Whoever will take upon him to maintain that 'tis better for a prince to carry on his wars by others, than in his own person, fortune will furnish him with examples enough of those whose lieutenants have brought great enterprises to a happy issue, and of those also whose presence has done more hurt than good: but no virtuous and valiant prince can with patience endure so dishonourable councils. Under colour of saving his head, like the statue of a saint, for the happiness of his kingdom, they degrade him from and declare him incapable of his office, which is military throughout: I know one—[Probably Henry IV.]—who had much rather be beaten, than to sleep whilst another fights for him; and who never without jealousy heard of any brave thing done even by his own officers in his absence. And Soliman I. said, with very good reason, in my opinion, that victories obtained without the master were never complete. Much more would he have said that that master ought to blush for shame, to pretend to any share in the honour, having contributed nothing to the work, but his voice and thought; nor even so much as these, considering that in such work as that, the direction and command that deserve honour are only such as are given upon the spot, and in the heat of the business. No pilot performs his office by standing still. The princes of the Ottoman family, the chiefest in the world in military fortune, have warmly embraced this opinion, and Bajazet II., with his son, who swerved from it, spending their time in science and other retired employments, gave great blows to their empire; and Amurath III., now reigning, following their example, begins to find the same. Was it not Edward III., King of England, who said this of our Charles V.: "There never was king who so seldom put on his armour, and yet never king who gave me so much to do." He had reason to think it strange, as an effect of chance more than of reason. And let those seek out some other to join with them than me, who will reckon the Kings of Castile and Portugal amongst the warlike and magnanimous conquerors, because at the distance of twelve hundred leagues from their lazy abode, by the conduct of their captains, they made themselves masters of both Indies; of which it has to be known if they would have had even the courage to go and in person enjoy them.

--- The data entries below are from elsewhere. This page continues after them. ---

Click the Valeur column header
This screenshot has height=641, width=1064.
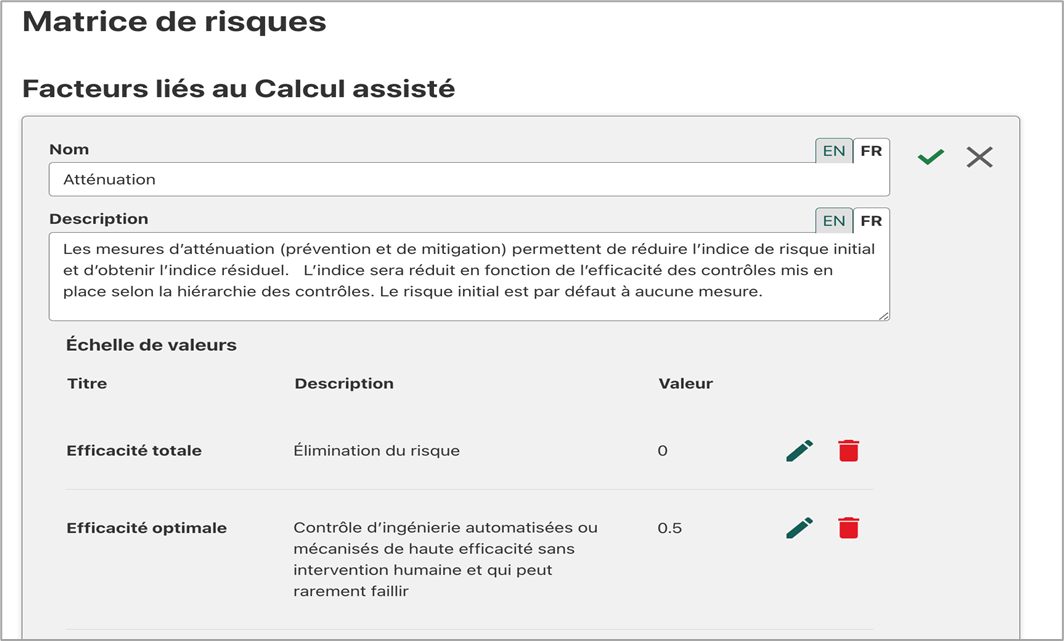tap(685, 383)
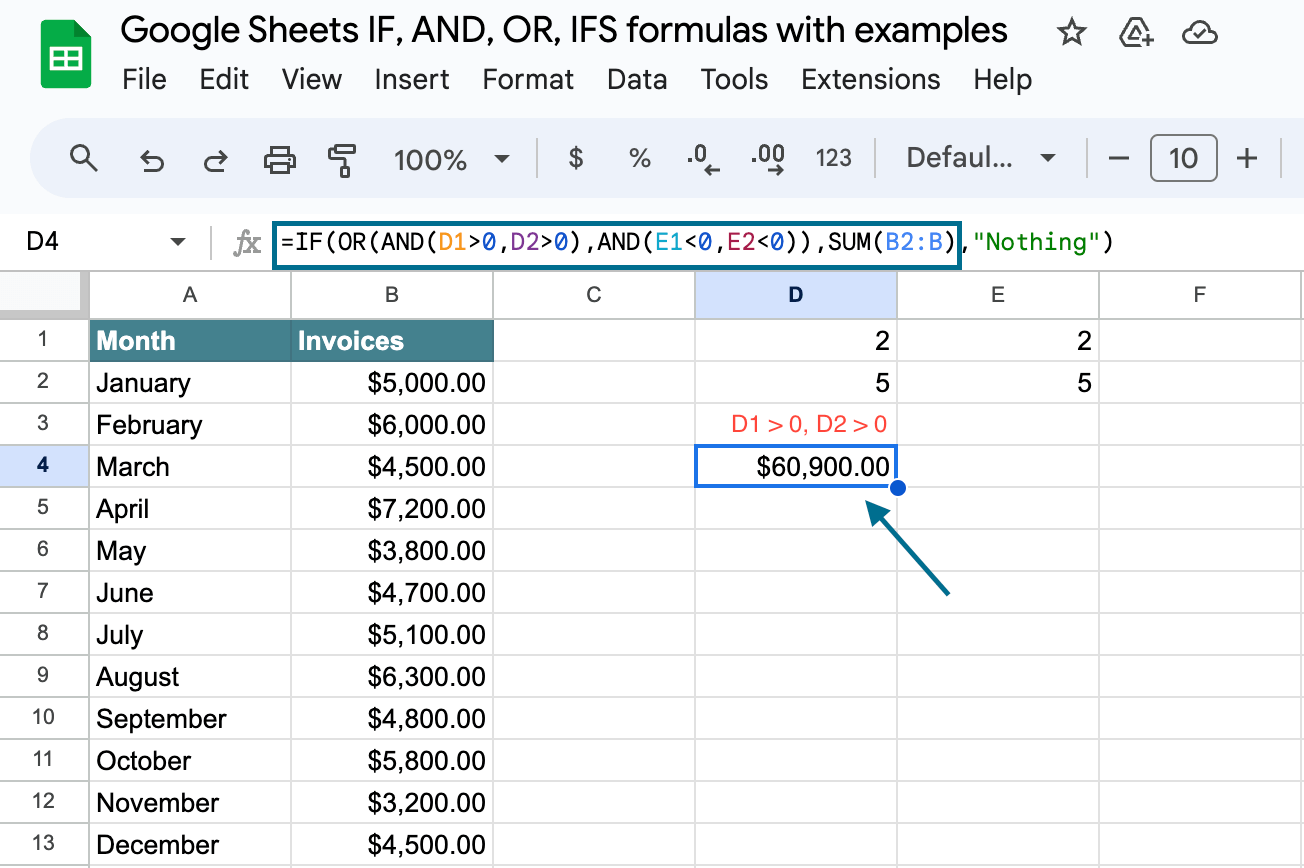Image resolution: width=1304 pixels, height=868 pixels.
Task: Apply currency format with dollar icon
Action: [575, 158]
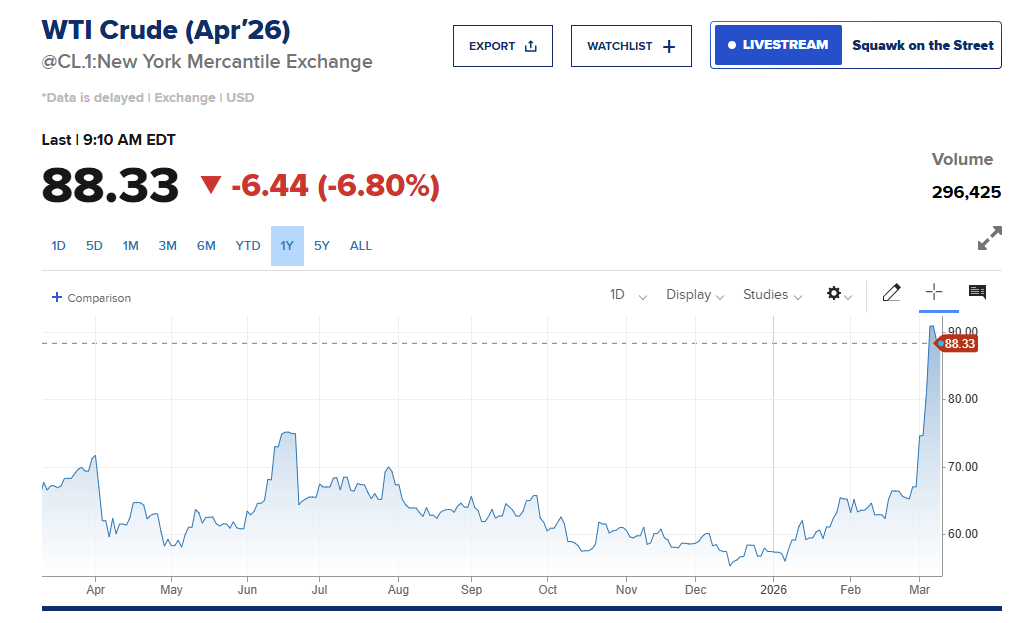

The Emperor Julian said yet further, that a philosopher and a brave man ought not so much as to breathe; that is to say, not to allow any more to bodily necessities than what we cannot refuse; keeping the soul and body still intent and busy about honourable, great, and virtuous things. He was ashamed if any one in public saw him spit, or sweat (which is said by some, also, of the Lacedaemonian young men, and which Xenophon says of the Persian), forasmuch as he conceived that exercise, continual labour, and sobriety, ought to have dried up all those superfluities. What Seneca says will not be unfit for this place; which is, that the ancient Romans kept their youth always standing, and taught them nothing that they were to learn sitting.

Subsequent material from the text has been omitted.